**Goal:**
Find every line in the rows below that contains the word "order", and copy each of those lines.

--- begin ---

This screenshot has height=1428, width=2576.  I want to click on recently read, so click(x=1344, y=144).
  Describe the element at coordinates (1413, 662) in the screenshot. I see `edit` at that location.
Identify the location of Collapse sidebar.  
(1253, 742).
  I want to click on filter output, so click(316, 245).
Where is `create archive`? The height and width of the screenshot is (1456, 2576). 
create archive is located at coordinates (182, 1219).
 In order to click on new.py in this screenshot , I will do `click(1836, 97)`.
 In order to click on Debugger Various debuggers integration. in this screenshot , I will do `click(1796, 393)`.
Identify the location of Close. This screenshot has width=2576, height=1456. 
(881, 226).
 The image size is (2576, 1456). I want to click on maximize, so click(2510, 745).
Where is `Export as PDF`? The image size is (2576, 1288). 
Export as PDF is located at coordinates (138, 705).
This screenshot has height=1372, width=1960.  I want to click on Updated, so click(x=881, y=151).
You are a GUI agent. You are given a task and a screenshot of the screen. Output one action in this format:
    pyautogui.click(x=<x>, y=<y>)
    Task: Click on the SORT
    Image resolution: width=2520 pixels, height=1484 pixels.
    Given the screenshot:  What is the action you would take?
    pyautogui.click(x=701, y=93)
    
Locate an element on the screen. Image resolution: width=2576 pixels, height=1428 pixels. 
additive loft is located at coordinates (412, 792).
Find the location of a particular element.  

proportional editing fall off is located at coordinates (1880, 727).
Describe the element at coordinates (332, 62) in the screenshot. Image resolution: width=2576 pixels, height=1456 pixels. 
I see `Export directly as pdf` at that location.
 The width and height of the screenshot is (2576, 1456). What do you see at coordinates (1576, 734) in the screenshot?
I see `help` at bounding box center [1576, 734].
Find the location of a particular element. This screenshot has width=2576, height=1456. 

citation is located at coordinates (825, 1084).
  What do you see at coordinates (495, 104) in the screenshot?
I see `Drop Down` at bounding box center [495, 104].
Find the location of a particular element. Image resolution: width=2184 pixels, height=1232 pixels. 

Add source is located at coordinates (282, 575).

--- end ---

**Solution to the problem:**
 In order to click on new.py in this screenshot , I will do `click(1836, 97)`.
 In order to click on Debugger Various debuggers integration. in this screenshot , I will do `click(1796, 393)`.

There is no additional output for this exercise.